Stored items
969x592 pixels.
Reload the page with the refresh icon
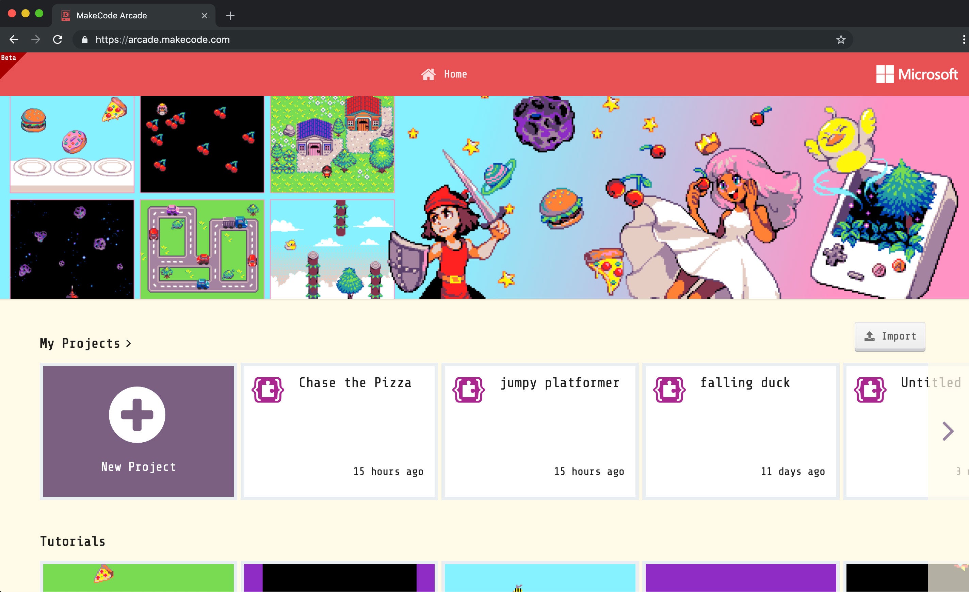(58, 40)
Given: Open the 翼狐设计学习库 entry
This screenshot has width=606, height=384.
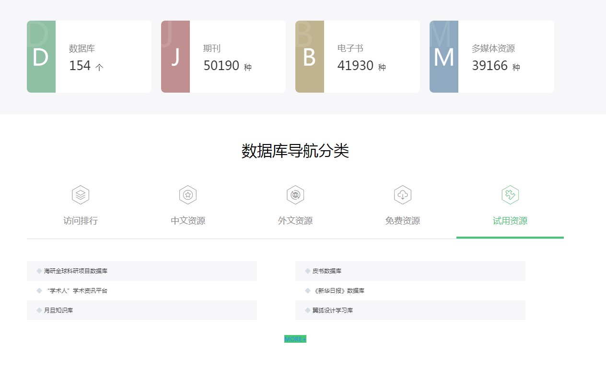Looking at the screenshot, I should pos(333,311).
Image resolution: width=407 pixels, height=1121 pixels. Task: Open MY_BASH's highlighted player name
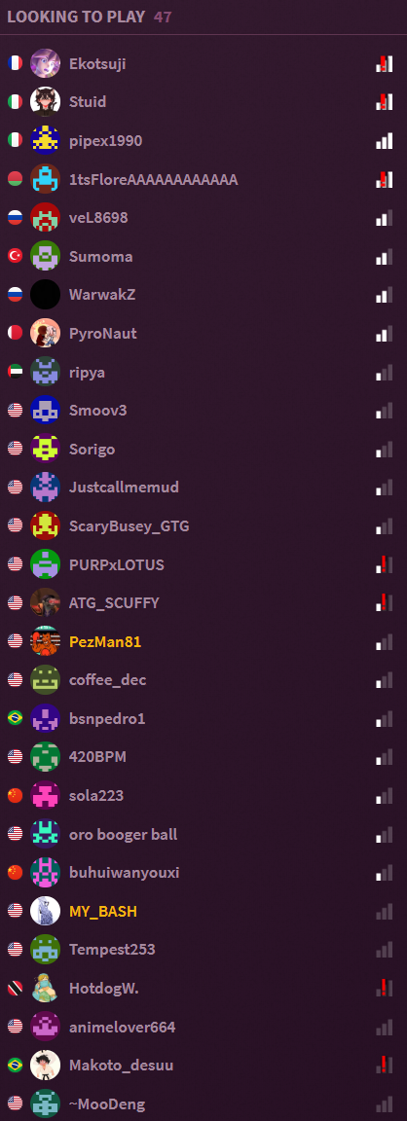(103, 912)
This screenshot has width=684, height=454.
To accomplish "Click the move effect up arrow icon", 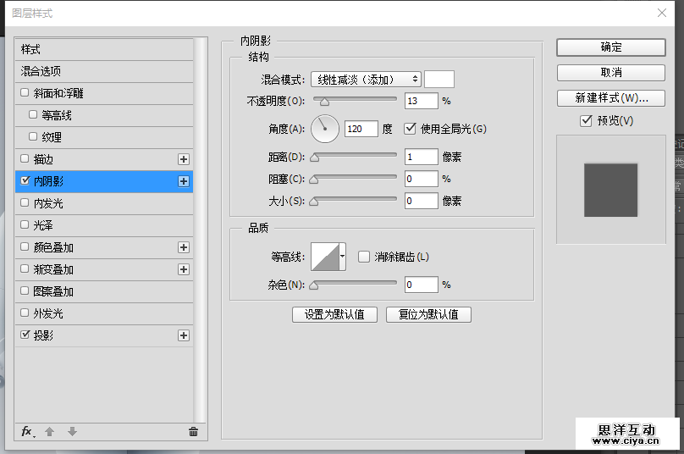I will pyautogui.click(x=49, y=431).
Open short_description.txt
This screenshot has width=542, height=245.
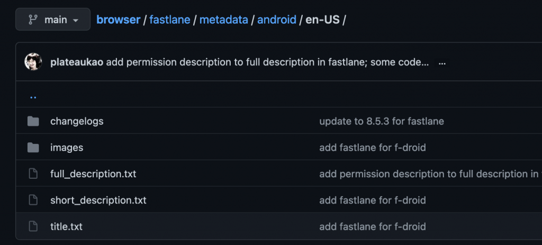coord(98,200)
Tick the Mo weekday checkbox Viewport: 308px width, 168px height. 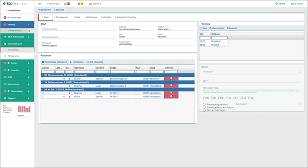(x=204, y=98)
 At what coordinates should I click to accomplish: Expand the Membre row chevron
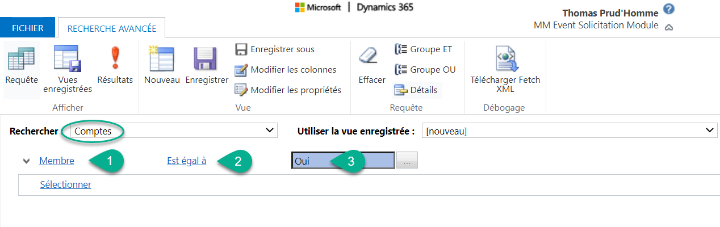[x=26, y=161]
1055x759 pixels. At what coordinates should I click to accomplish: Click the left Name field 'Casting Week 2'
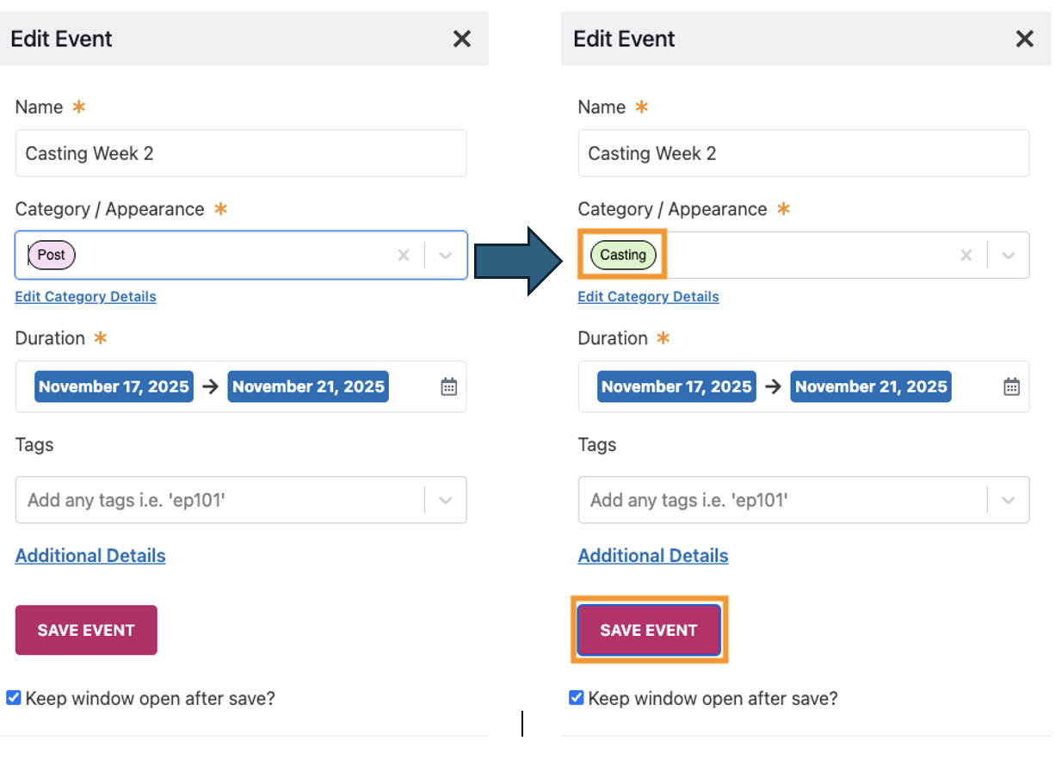click(241, 154)
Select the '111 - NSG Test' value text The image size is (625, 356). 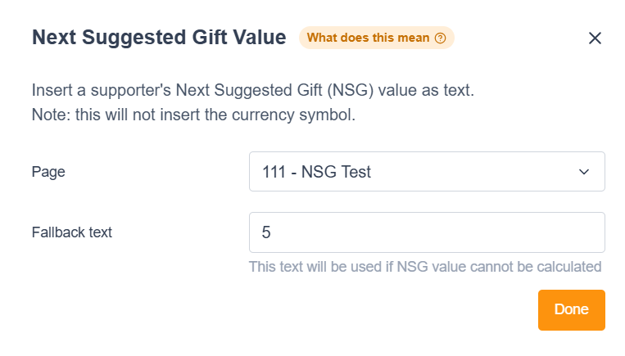click(316, 172)
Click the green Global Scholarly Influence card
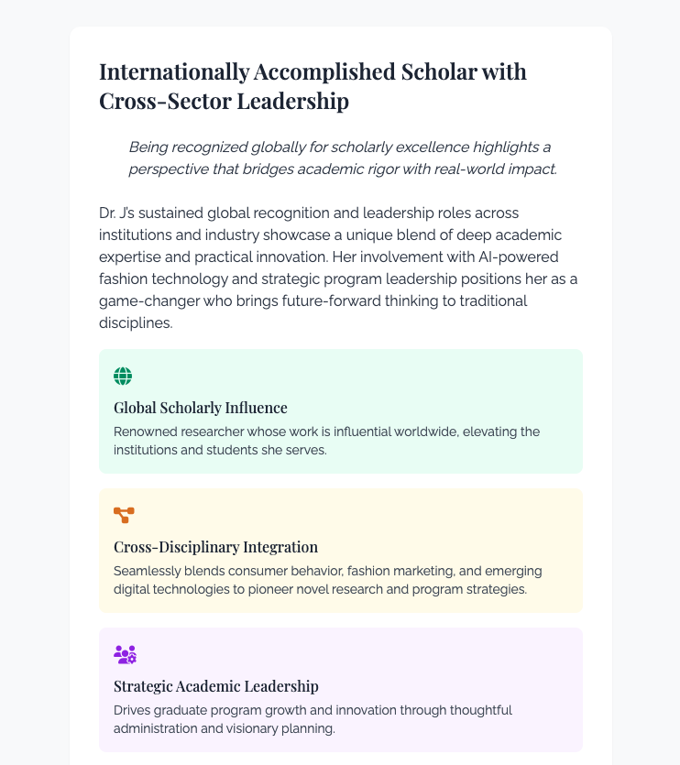680x765 pixels. pyautogui.click(x=341, y=411)
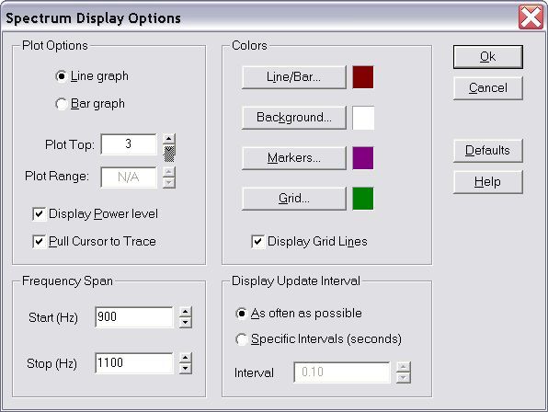Open Line/Bar color chooser
Image resolution: width=548 pixels, height=412 pixels.
coord(294,77)
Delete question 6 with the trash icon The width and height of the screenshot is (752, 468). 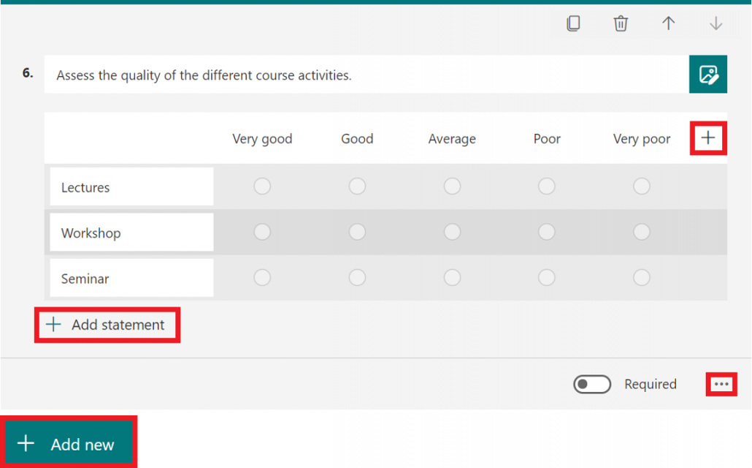coord(621,23)
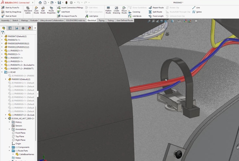Collapse the ECAD folder
Viewport: 239px width, 161px height.
pyautogui.click(x=2, y=72)
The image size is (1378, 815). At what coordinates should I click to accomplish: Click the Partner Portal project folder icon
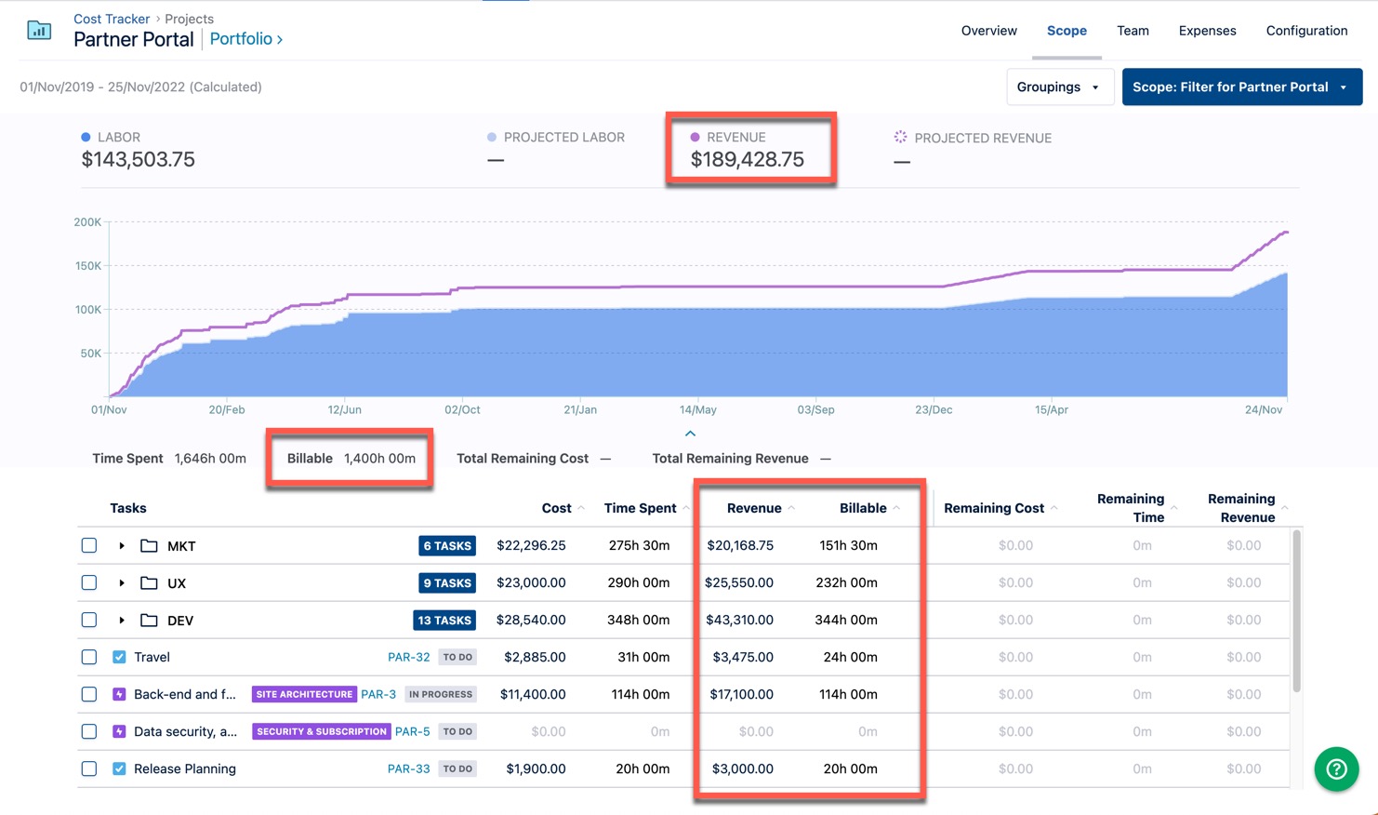[x=38, y=30]
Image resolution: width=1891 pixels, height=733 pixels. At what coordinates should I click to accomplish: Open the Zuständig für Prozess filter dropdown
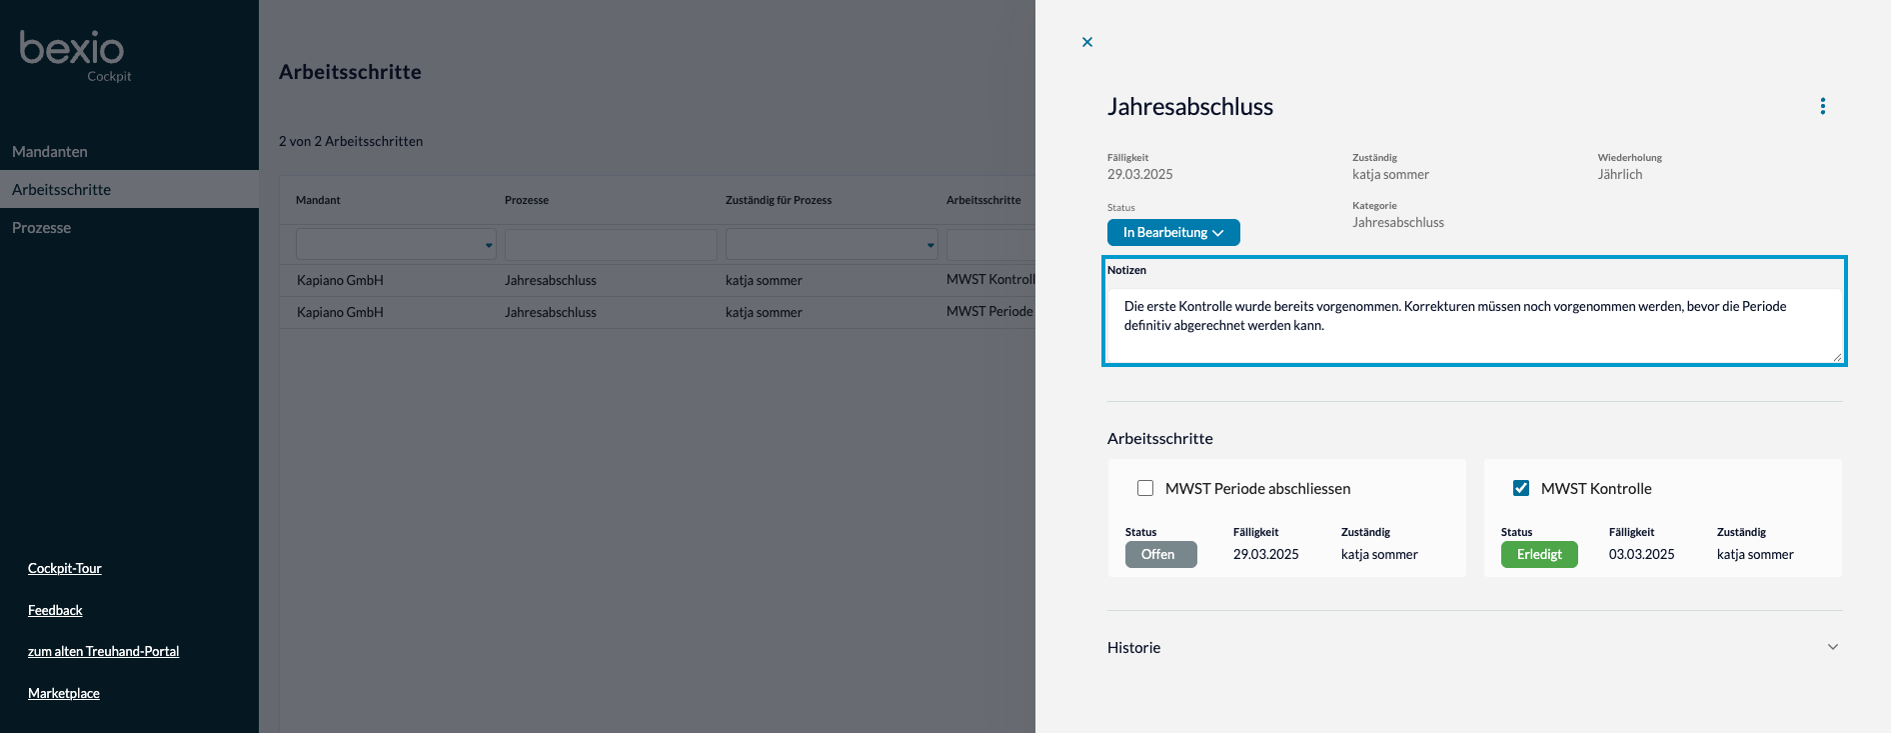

▶ Goal of the exercise:
Each line from the start of the entries above through the line with "This screenshot has width=684, height=454." should be duplicated exactly, leaving out the pictures.

▶ Response to the exercise:
969x592 pixels.
Reload the page with the refresh icon
(58, 40)
Given: Open the 翼狐设计学习库 entry
This screenshot has width=606, height=384.
Looking at the screenshot, I should pos(333,311).
Image resolution: width=407 pixels, height=1121 pixels. Task: Open MY_BASH's highlighted player name
(103, 912)
This screenshot has width=684, height=454.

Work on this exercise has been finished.